JavaScript Supported Web Scraping using Perl and Selenium
I explain JavaScript supported web scraping using Perl and Selenium::Remote::Driver. Selenium::Remote::Driver is a Perl module for Selenium. Selenium provides the APIs for JavaScript supported web scraping.
Download and Install Perl
See the following articles about how to donwload and install Perl. Windows, Max, Linux/UNIX are supported.
Download and Install Google Chrome
I explain the way to install web browsers.
Windows and Mac
You can download and install Google Chrome in the following page.
Linux
In Linux you maybe install Google Chrome using package managers. I try the installing Google Chrome on the some Linux distributions.
Ubuntu
CentOS
Check the version of Google Chrome
Check the version of Google Chrome.
google-chrome --version
An example of the output:
Google Chrome 87.0.4280.88
Download and Install ChromeDriver
ChromeDriver is a web driver. Web drivers is tools to control Web browsers by using programs.
Ubuntu
CentOS
Check the version of ChromeDriver
Check the version of ChromeDriver.
chromedriver --version
An example of the output:
ChromeDriver 87.0.4280.88 (89e2380a3e36c3464b5dd1302349b1382549290d-refs/branch-heads/4280@{#1761})
It is good that the version of ChromeDriver is the same as Google Chrome to prevent problems.
Install Selenium::Remote::Driver
Let's install Selenium::Remote::Driver using cpanm or cpan. Selenium::Remote::Driver is a Perl module for Selenium.
# cpanm cpanm Selenium::Remote::Driver # cpan cpan Selenium::Remote::Driver
Get a Web Page using Selenium
Get a Web Page using Selenium.
Load Selenium::Chrome
Let's load Selenium::Chrome. Selenium::Chrome is a sub class of Selenium::Remote::Driver for Google Chrome.
use Selenium::Chrome;
Create a Selenium::Chrome Object
Create a Selenium::Chrome object with headless options.

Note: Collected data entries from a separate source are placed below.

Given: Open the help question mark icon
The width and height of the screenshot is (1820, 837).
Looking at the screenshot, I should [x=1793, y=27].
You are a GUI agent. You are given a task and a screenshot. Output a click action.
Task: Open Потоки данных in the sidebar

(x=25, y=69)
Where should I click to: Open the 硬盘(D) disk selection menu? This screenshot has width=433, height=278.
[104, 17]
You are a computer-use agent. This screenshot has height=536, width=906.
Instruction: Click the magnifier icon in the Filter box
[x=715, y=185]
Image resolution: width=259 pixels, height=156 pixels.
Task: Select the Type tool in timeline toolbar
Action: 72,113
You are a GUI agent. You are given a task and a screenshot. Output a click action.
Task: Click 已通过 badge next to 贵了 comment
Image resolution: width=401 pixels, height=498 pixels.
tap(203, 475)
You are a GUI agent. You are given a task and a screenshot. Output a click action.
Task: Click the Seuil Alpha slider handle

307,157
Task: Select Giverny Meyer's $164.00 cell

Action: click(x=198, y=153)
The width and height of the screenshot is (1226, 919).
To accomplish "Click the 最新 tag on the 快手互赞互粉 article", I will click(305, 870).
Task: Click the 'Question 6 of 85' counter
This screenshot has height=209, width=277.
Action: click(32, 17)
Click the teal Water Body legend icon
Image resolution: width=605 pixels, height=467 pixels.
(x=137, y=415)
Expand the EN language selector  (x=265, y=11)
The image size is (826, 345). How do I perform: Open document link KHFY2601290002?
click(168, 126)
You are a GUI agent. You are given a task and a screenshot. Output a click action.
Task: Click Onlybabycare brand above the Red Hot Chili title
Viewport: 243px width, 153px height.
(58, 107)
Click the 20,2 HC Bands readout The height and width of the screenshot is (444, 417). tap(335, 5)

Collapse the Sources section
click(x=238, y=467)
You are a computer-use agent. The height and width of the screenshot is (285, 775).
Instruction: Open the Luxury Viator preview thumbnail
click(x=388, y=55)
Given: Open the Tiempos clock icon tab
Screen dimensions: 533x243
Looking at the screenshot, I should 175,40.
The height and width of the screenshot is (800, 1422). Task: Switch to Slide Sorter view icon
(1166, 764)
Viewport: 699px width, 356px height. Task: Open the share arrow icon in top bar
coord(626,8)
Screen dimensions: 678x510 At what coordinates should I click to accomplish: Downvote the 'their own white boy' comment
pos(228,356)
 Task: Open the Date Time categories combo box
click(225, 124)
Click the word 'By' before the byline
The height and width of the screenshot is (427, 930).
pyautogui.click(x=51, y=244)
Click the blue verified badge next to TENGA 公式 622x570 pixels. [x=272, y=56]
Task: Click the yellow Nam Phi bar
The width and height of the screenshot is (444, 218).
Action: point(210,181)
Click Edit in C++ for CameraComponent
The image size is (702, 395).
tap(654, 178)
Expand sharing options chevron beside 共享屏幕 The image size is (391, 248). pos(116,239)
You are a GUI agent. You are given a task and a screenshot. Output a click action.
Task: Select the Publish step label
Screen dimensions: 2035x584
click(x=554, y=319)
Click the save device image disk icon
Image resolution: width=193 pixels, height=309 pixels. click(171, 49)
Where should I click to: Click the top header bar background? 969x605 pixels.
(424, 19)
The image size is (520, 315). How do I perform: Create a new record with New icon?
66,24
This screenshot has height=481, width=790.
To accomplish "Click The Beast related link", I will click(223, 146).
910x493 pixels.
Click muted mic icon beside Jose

my $driver = Selenium::Chrome->new( extra_capabilities => { 'goog:chromeOptions' => { args => ['headless', 'disable-gpu', 'window-size=1920,1080', 'no-sandbox' ] } } );
new method is a constructor of normal Perl Objcet Oriented Programing. Options is specified using Hash References and Array References
These options is needed for headless execution. Headless execution means you get a page without the GUI of Google Chrome.
If there are no these options and you don't have GUI display, you will see the following error message.
Could not create new session: unknown error: Chrome failed to start: exited abnormally. (unknown error: DevToolsActivePort file doesn't exist) (The process started from chrome location /usr/bin/google-chrome is no longer running, so ChromeDriver is assuming that Chrome has crashed.) at access.pl line 79.
Shutdown a Selenium::Chrome Object
If you finish the use of Selenium::Chrome, you need to shutdown it.
$driver->shutdown_binary;
Get a Web Page and the Title
You can get a web page using a get method.
$driver->get('http://www.google.com');
It is good to wait for a few seconds because the page is maybe not yet rendered.
sleep 3;
You can get the title using a get_title method.
my $title = $driver->get_title;
Examples:
This is an example to get a page and the title.
use Selenium::Chrome; # Create a Selenium::Chrome object my $driver = Selenium::Chrome->new( extra_capabilities => { 'goog:chromeOptions' => { args => ['headless', 'disable-gpu', 'window-size=1920,1080', 'no-sandbox' ] } } ); # Get a page $driver->get('http://www.google.com'); sleep 3; # Get the title my $title = $driver->get_title; print "$title\n"; # Shutdown $driver->shutdown_binary;
The output:
Get the Screenshot
You can get the screenshot using capture_screenshot method.
$driver->capture_screenshot("screenshot.png");
If you want to save the screenshot to the program directory, you can use FindBin module.
use FindBin; $driver->capture_screenshot("$FindBin::Bin/screenshot.png");
If you want to serve the screenshot file and see it on your web browser, you can use Mojolicious::Plugin::Directory or Mojolicious::Plugin::Directory::Stylish.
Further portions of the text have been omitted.